= Task to complete =
Arrange the lines from the one containing "Task: Open the FCTL flight controls synoptic" up to and including the one containing "[1493, 670]" as a Markdown table with the columns No. and Line, skipping blank lines and leaving out the pictures.

[Start]

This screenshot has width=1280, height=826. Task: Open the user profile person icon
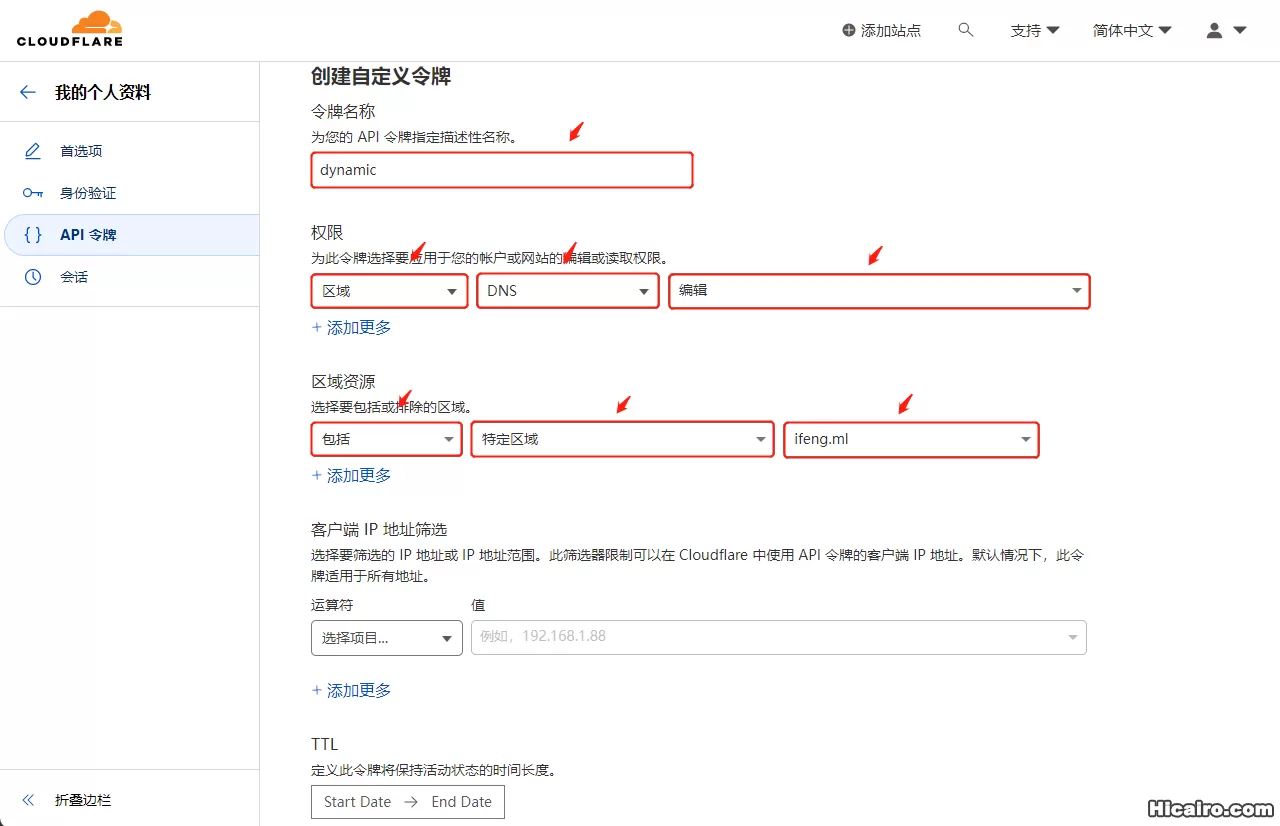(x=1215, y=30)
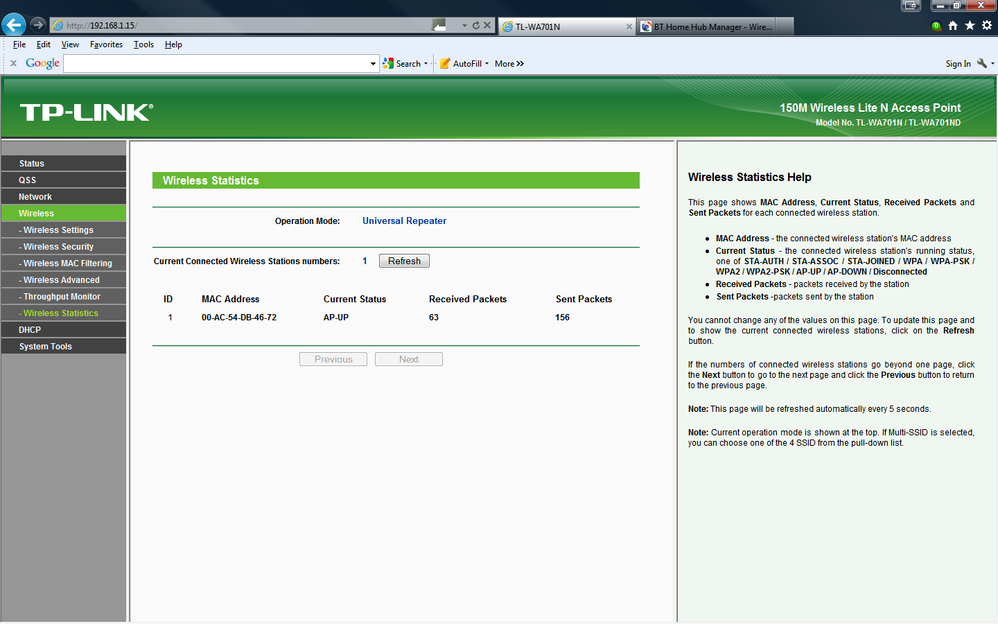Expand the AutoFill dropdown arrow
This screenshot has width=998, height=624.
pyautogui.click(x=487, y=64)
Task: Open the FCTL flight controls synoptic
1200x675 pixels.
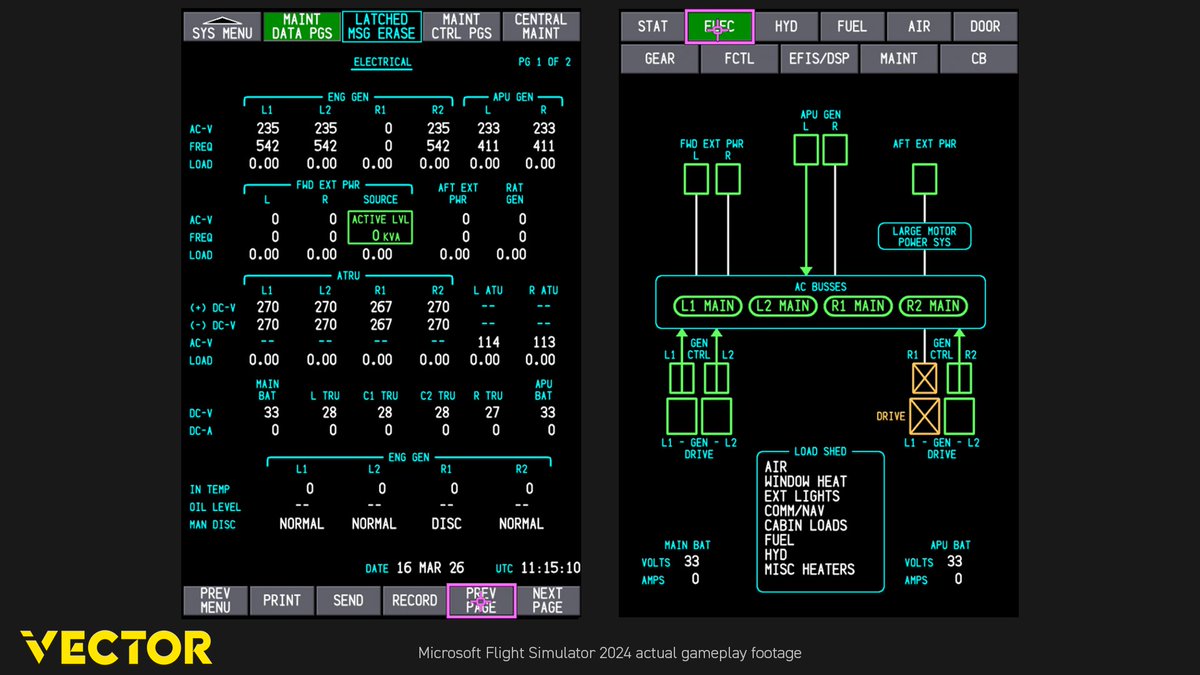Action: click(x=739, y=58)
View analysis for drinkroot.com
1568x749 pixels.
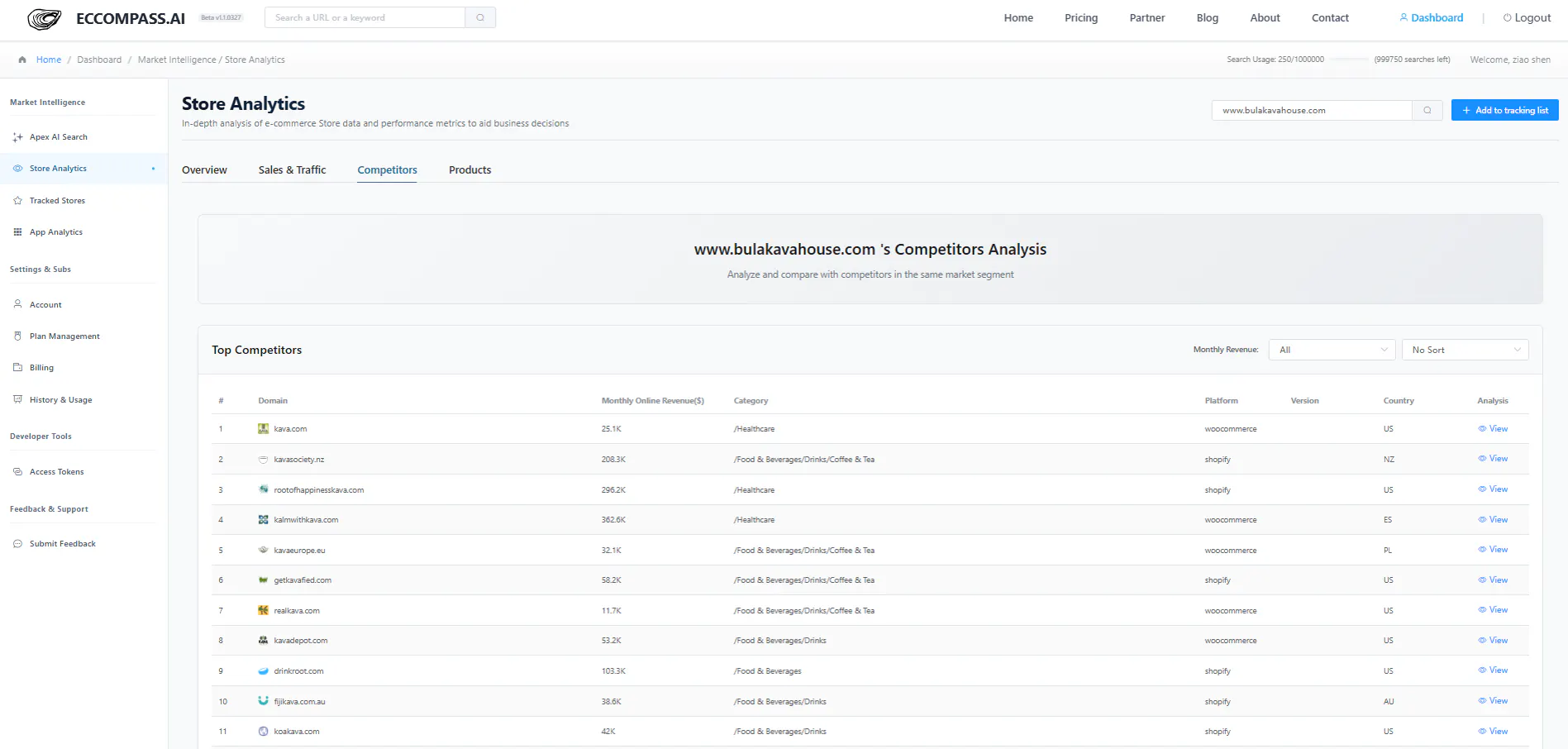[1493, 670]
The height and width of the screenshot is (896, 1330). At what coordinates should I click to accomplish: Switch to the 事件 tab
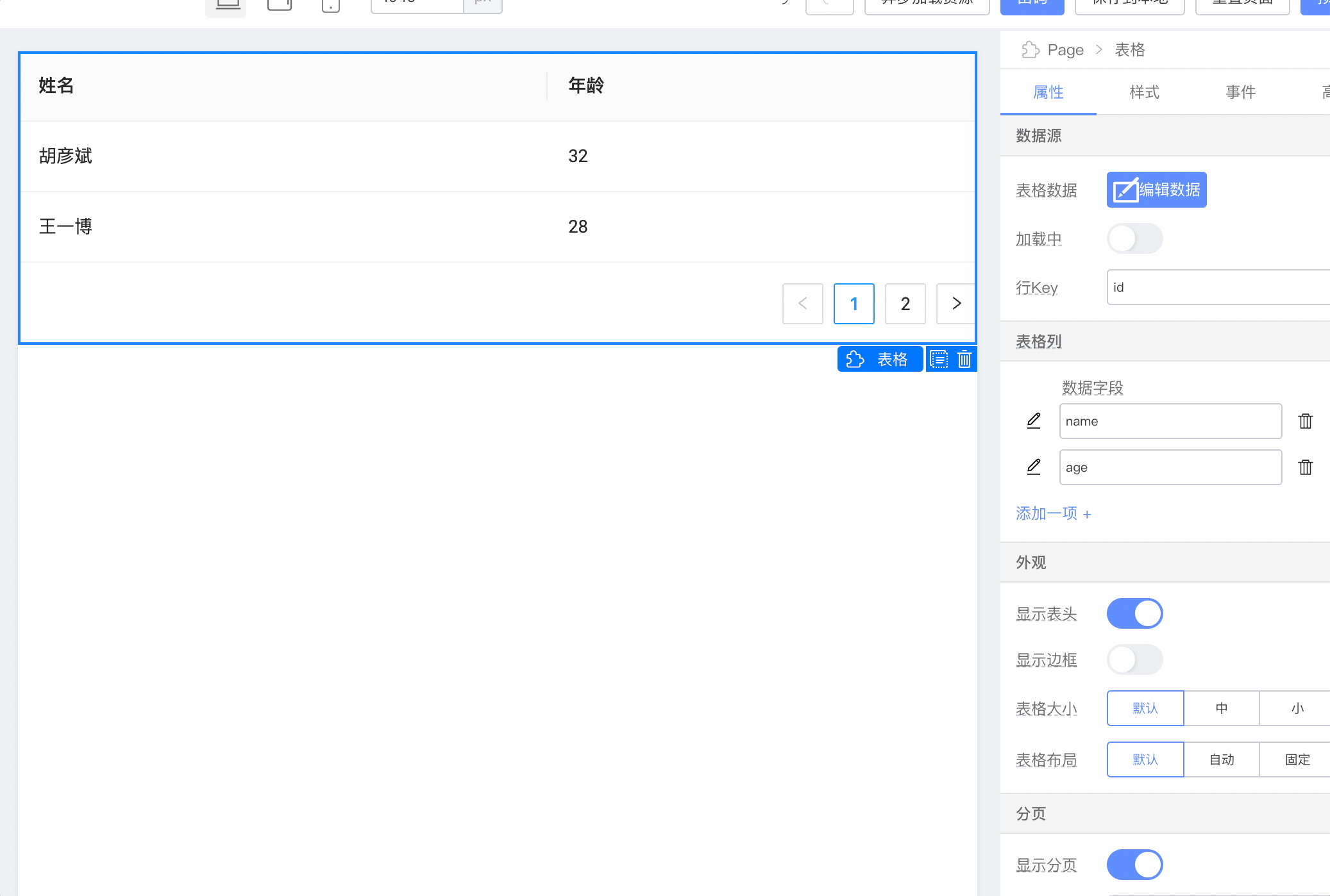point(1240,92)
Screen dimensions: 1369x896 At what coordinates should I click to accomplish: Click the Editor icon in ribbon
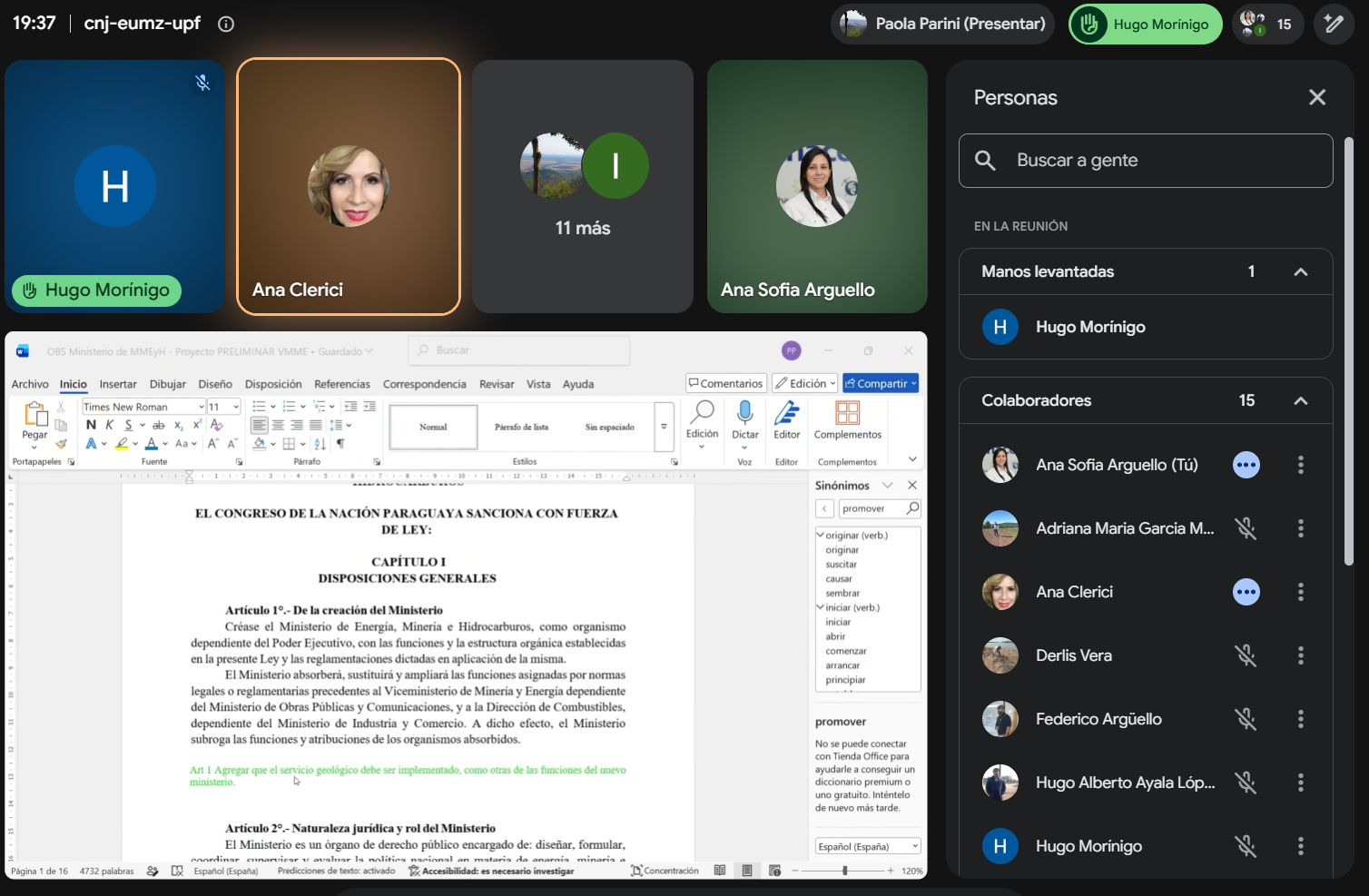pos(786,414)
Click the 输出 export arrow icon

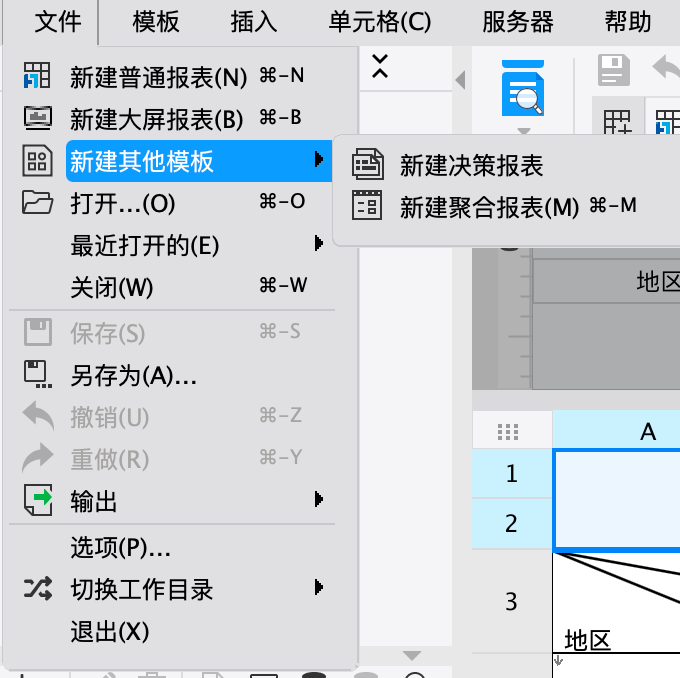point(37,500)
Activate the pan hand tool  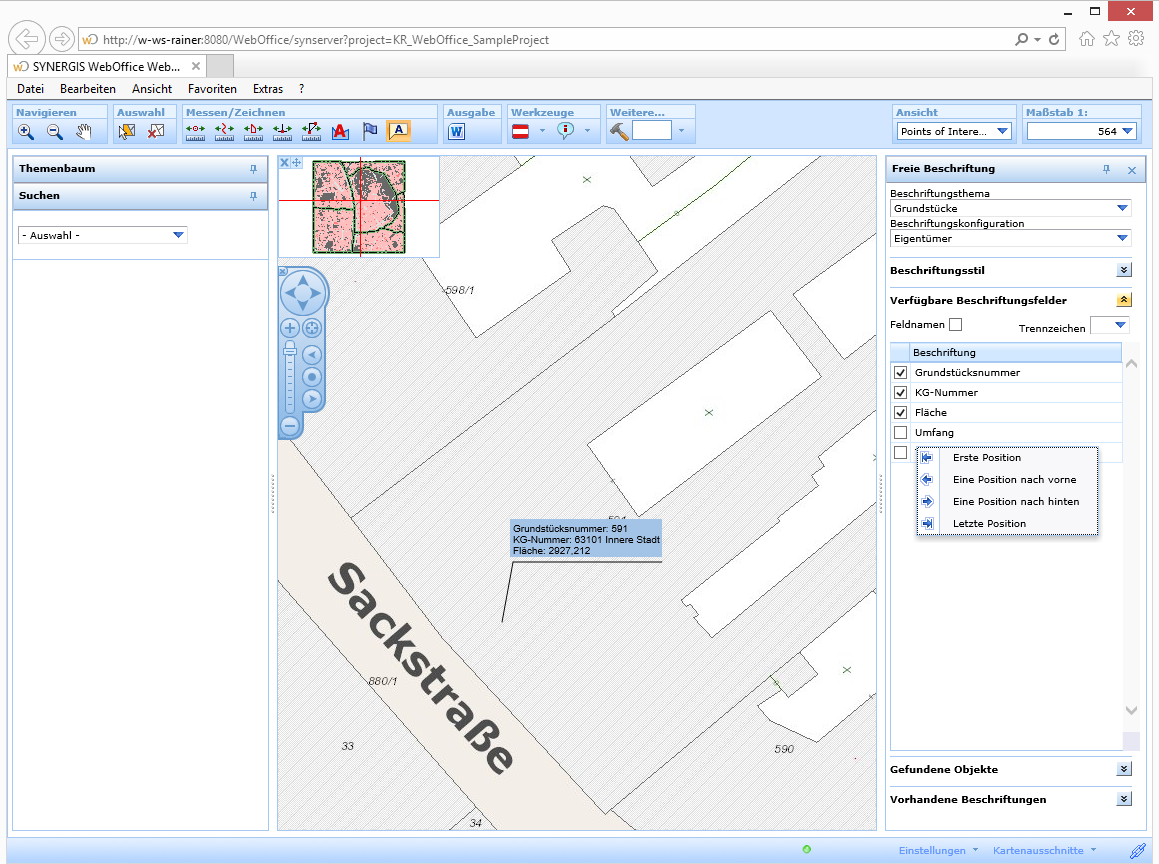[84, 131]
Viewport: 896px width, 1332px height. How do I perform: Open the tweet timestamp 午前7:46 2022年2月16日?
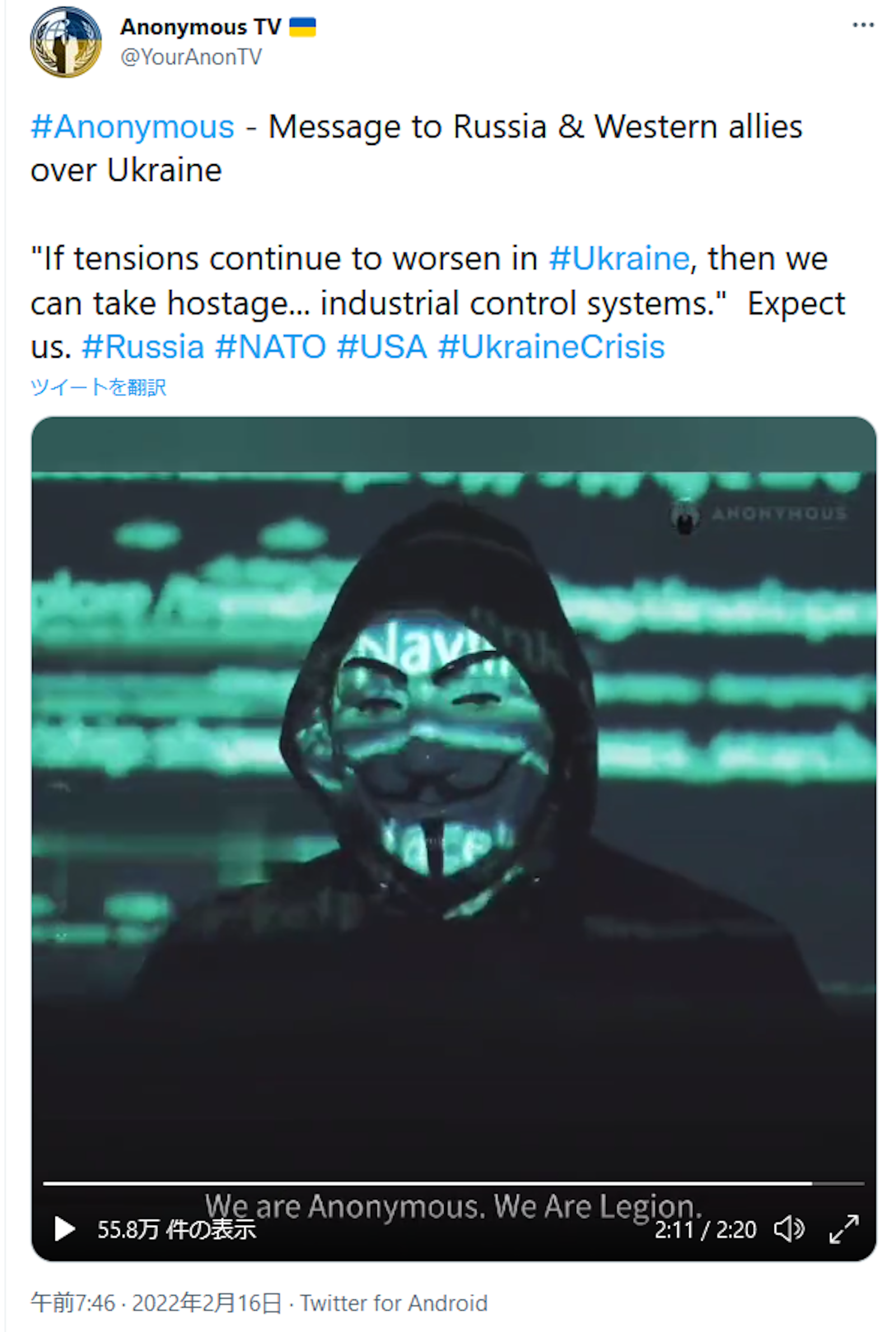156,1303
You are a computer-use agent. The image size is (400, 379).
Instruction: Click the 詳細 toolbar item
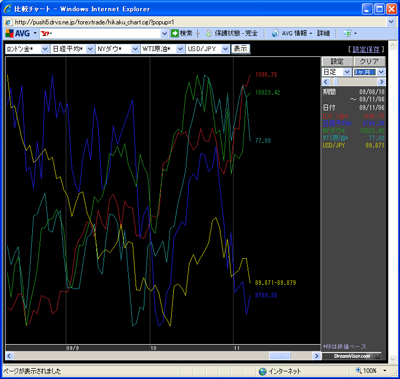point(323,33)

[End]

= Task output =
| No. | Line |
|---|---|
| 1 | Task: Open the FCTL flight controls synoptic |
| 2 | 1200x675 pixels. |
| 3 | Action: click(x=739, y=58) |
| 4 | View analysis for drinkroot.com |
| 5 | 1568x749 pixels. |
| 6 | [1493, 670] |